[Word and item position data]

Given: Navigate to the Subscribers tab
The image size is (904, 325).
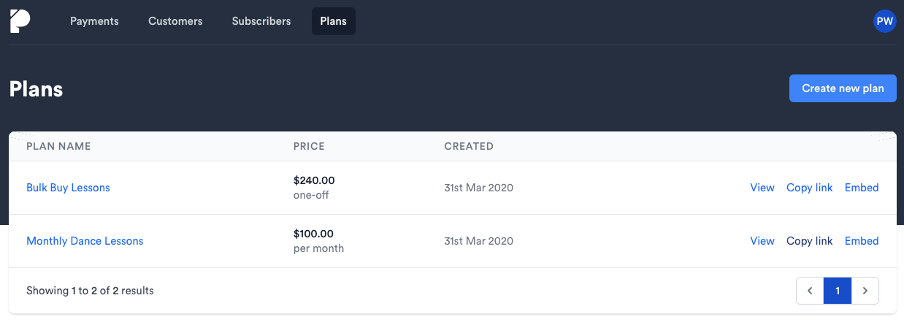Looking at the screenshot, I should tap(261, 21).
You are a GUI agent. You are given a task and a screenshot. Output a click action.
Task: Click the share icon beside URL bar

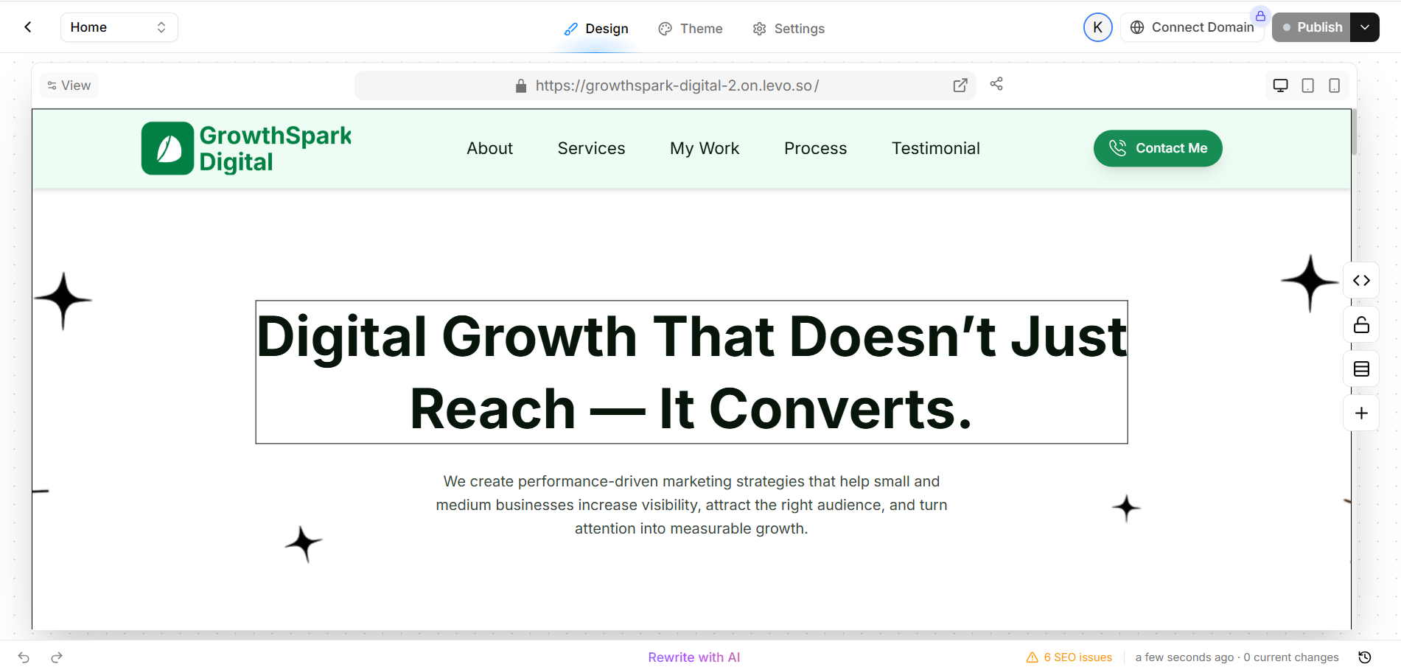(x=996, y=84)
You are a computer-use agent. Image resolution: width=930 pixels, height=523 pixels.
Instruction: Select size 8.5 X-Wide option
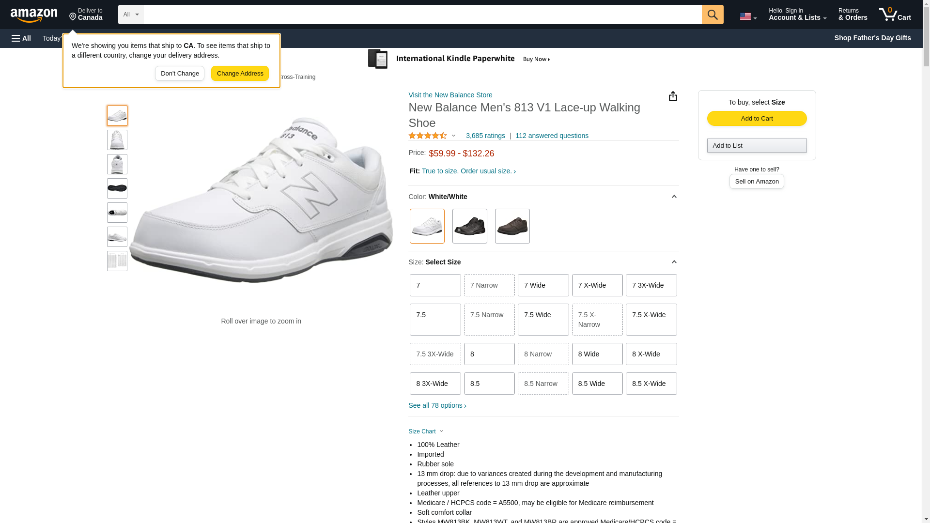[x=651, y=384]
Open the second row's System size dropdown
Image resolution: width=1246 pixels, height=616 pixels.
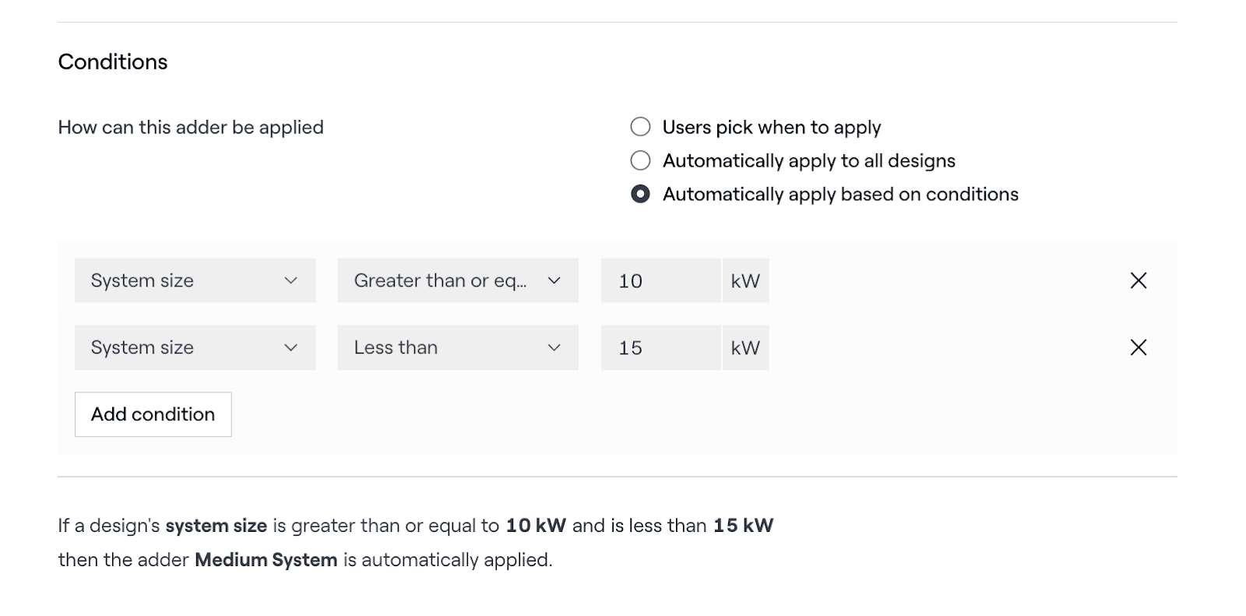195,347
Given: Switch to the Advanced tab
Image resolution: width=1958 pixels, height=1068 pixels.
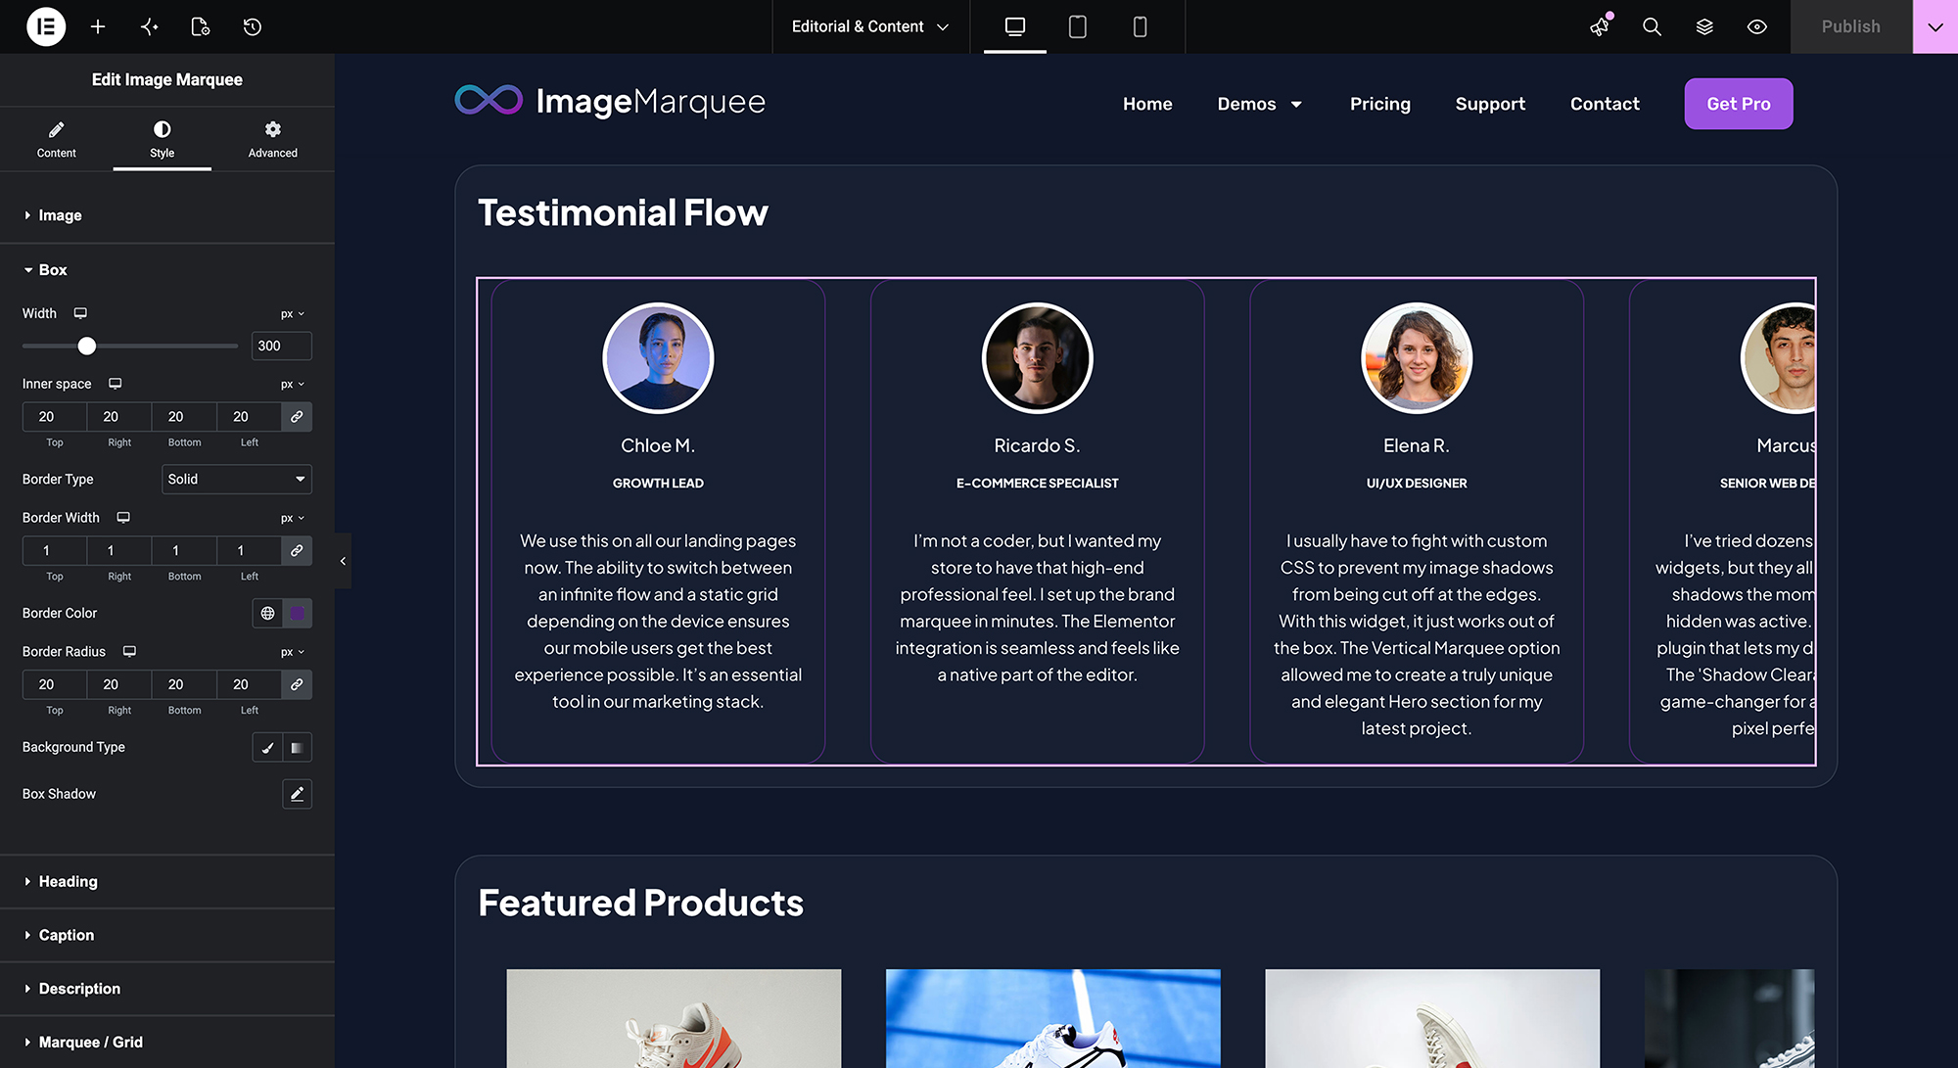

PROBLEM TO SOLVE
Locate every line in the entries above that contains the word "agent", and copy each of those lines in full.

OUTPUT FOR THIS EXERCISE
You are a GUI agent. You are given a task and a screenshot. Output a click action.
You are a computer-use agent. Image resolution: width=930 pixels, height=523 pixels.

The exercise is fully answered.